Так город стал сопричастным к его тайне, которую он не посмел бы доверить ни одной живой душе, ибо не привык делиться ничем личным, справедливо полагая, что всё личное принадлежит исключительно ему одному.
Самое странное, что он почти не помнил её лица. Это было тем более удивительно, поскольку его жизнь наполнилась не чужой или книжной историей, а своим чувственным опытом, по которому он был вправе судить о вечном и непостижимом, благодаря чему на земле существует и не прекращается жизнь. Хотя то, что его обожгло изнутри, скорее всего, не пришло откуда-то извне, оно попросту проснулось в нём, изменив не столько порядок вещей в привычном мире, сколько преобразив сами эти вещи. Что-то дикое и первобытное открывалось во всём, на чём бы ни останавливался его взгляд. Точно не было никогда вокруг ни разумного устроения вселенского миропорядка, ни безмятежного покоя, такого милого и знакомого его сердцу.
Мир опрокинулся, потерял устойчивость, даже имена вещей утратили прежние соответствия, будто бы их значения изменились и требовали для себя новых смыслов. Слова лишились своей исключительности, подчинившись сакральному имени незнакомки, которого юноша знать не мог, но которое присутствовало везде: во всех нумеративах, лексемах и собственных именах. Её мир был целиком поглощён воображением юноши в качестве своего непознанного, заполнившего все внутренние горизонты так, что он не мог более замечать ничего иного.

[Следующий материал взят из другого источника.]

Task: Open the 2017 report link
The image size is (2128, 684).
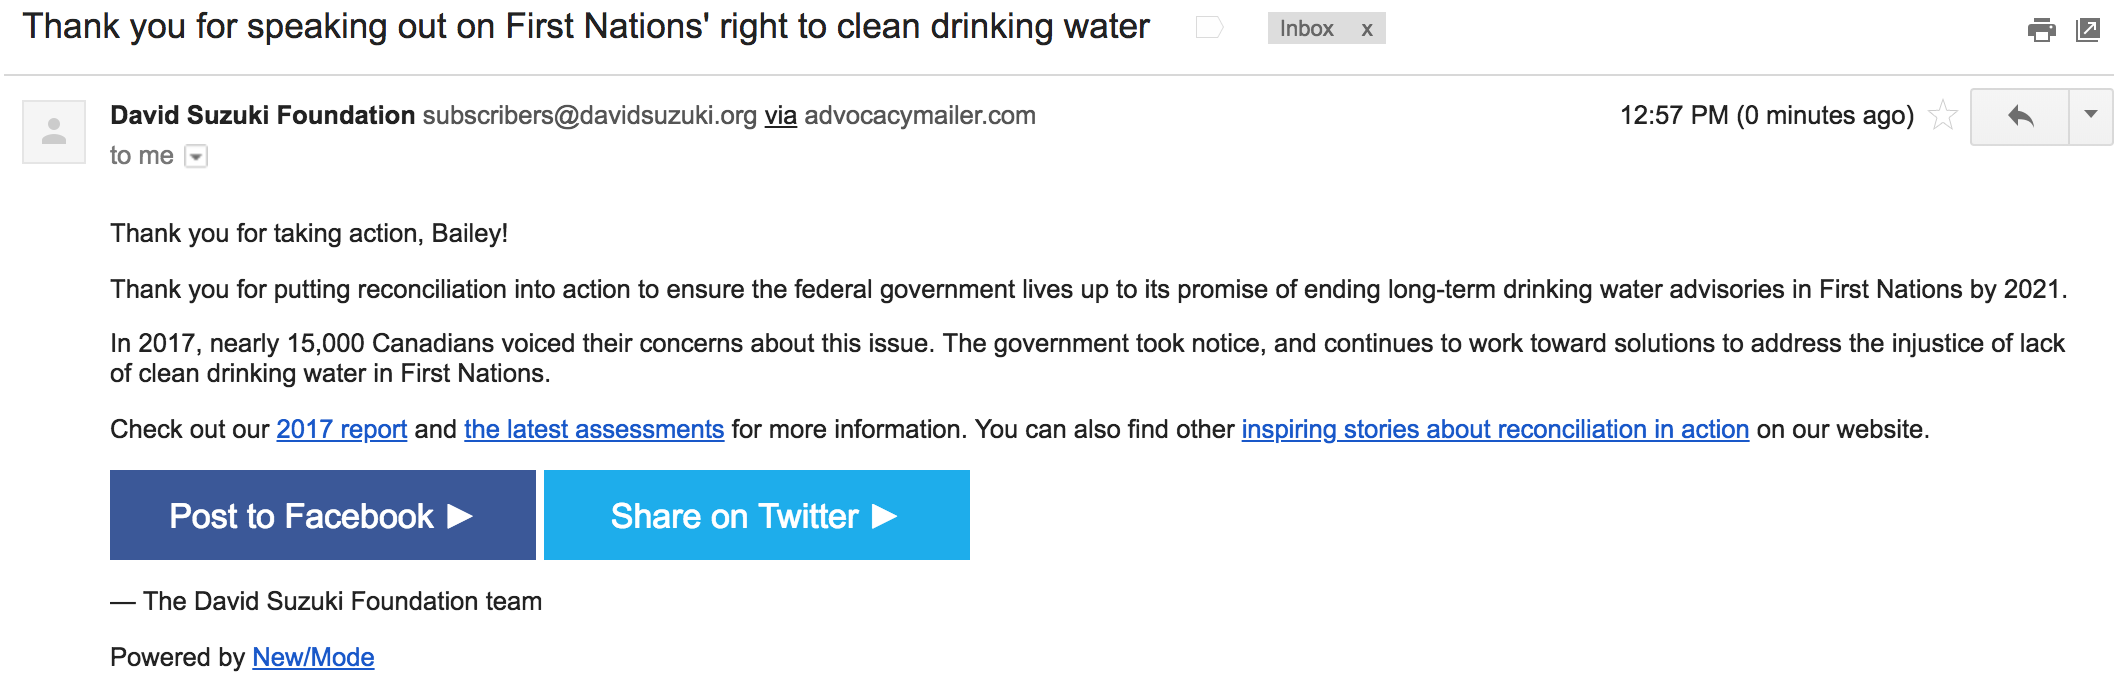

В каком-то смысле ему повезло, ибо город, будучи единственным и невольным свидетелем его робости и нерешительности, и не думал над ним смеяться. Напротив, звоны трамваев и трубы кораблей в порту громко провозглашали её неизвестное имя, тени дворов рисовали её ускользающие силуэты, а листвою парков и садов город разговаривал с ним о торжествующем празднике бытия, которым он полагал его жизнь.
И город говорил совершенную правду – праздник жизни действительно наступил.
Для этого праздника не существует календаря – он приходит для виновника торжества неожиданно, вдруг, и заставляет его удивляться появившимся разноцветным гирляндам окон, искрящемуся снежному или дождевому конфетти, буйным фейерверкам ночных огней, праздной беззаботности улиц и шумному ликованию площадей.
«Что ж тут удивительного?» – справедливо заметит внимательный читатель, которому самому не раз случалось наблюдать всё упомянутое в минуты умиротворённого созерцания или напротив, в моменты внезапных чувственных потрясений. И будет, пожалуй, совершенно прав, особенно, если не брать в расчёт несменяемость городского убранства и продолжительность праздничного настроя «приглашённых гостей». Ведь проходит день, два, неделя, а карнавал по-прежнему искрится ослепительным мишурным блеском, досаждая фальшью многочисленных труб и смычков, способных звучать даже без привычных струн и послушных клавиш.
Если бы юноша был в состоянии сравнивать себя «до» и «после» произошедшей с ним перемены, то смог бы обнаружить не отдельные различия и несоответствия, а сумел бы найти двух, ни в чём не схожих меж собою людей, единственной точкой сопряжения которых было бы непонимание. Он чувствовал себя именинником, позабытым всеми в разгар торжества, когда чужое гостевое веселье воспринимается не иначе как личная обида.
«Вот это и есть то, о чём так много пишут, мечтают и говорят, чего так ждут и на что надеются, – говорил ему кто-то рассудительный и бесконечно далёкий. – И никто не догадывается, что это всего лишь перерождение, самый верный способ вовлечения в среду, где подавлены твоя воля и твой разум, где гибельность и пустота прячутся за несбыточные миражи, порождённые собственной фантазией по подсказке природы».